How might a firm’s resources limit its search for opportunities?
There are many ways in which a firm’s resources can limit its search for opportunities. In some cases, the firm will be unable to find out about opportunities. In other cases, it will know of the opportunities but will be unable to exploit them because of a lack of resources.
On the one hand, a firm that lacks resources may not be able to find out about opportunities. For example, imagine a small private school in a rural that wants better teachers. There might be many good teachers in cities hundreds of miles away, but the school might not have the resources to identify and recruit them. It therefore lacks the ability to find out about opportunities to hire good teachers. As another example, a natural gas firm without many resources would have a very hard time conducting the sorts of surveys that would be needed to find new deposits of gas that could be exploited.
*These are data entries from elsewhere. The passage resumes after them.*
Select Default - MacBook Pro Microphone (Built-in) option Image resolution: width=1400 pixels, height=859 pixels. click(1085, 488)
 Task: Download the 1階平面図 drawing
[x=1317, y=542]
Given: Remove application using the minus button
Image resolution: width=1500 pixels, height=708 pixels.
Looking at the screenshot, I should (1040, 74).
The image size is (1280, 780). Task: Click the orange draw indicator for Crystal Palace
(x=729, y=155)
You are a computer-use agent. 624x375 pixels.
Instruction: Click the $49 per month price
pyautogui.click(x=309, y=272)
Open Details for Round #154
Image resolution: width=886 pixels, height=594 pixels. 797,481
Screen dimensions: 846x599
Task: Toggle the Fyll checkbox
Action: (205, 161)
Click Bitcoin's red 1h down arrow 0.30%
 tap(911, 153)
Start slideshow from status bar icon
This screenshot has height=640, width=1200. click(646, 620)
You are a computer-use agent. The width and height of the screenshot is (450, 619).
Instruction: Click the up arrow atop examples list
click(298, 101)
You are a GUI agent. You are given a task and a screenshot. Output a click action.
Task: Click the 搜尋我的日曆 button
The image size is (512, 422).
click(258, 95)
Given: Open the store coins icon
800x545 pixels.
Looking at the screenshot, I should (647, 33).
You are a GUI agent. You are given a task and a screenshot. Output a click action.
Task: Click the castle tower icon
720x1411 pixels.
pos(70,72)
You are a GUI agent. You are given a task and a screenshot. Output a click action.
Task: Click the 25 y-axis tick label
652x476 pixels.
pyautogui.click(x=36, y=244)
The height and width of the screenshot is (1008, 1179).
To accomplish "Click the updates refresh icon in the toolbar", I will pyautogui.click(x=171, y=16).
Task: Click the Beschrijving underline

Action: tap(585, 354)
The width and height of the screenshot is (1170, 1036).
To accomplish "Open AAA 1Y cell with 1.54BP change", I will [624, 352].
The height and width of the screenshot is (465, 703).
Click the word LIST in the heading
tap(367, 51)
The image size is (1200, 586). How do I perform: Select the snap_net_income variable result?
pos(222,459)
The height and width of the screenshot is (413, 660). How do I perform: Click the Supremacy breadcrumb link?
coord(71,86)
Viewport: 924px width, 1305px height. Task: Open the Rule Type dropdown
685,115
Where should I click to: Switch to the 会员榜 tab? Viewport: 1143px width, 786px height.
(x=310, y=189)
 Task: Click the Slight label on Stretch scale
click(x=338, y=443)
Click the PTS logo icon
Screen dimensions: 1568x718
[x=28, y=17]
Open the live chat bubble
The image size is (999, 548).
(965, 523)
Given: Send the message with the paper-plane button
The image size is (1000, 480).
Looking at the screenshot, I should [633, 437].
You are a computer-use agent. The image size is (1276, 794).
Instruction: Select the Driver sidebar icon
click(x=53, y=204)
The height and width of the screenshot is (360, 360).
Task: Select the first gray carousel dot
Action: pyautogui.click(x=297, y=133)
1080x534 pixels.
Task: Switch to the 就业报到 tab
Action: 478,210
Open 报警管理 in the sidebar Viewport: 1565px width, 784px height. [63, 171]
On the other hand, firms that lack resources may not be able to exploit opportunities even if they know about those opportunities. For example, American colleges today know that there is a lot of opportunity to be had in China. Some colleges have opened campuses in China, but there are many colleges that do not have the resources to do this. Thus, these colleges miss out on opportunities even though they are aware that the opportunities exist.
One way that a firm’s resources might limit its search for opportunities is if it has limited resources, and does not have the resources to search for opportunities. For example, if a firm wants to develop a new manufacturing technique, it will need to expend resources in research and development, but it may not have the funds.
Another way a firm’s resources could limit its search for opportunities is if it has the resources it thinks it needs, so it does not search for opportunities. Sometimes not looking for opportunities because you think you have the resources you need means missing some opporunites.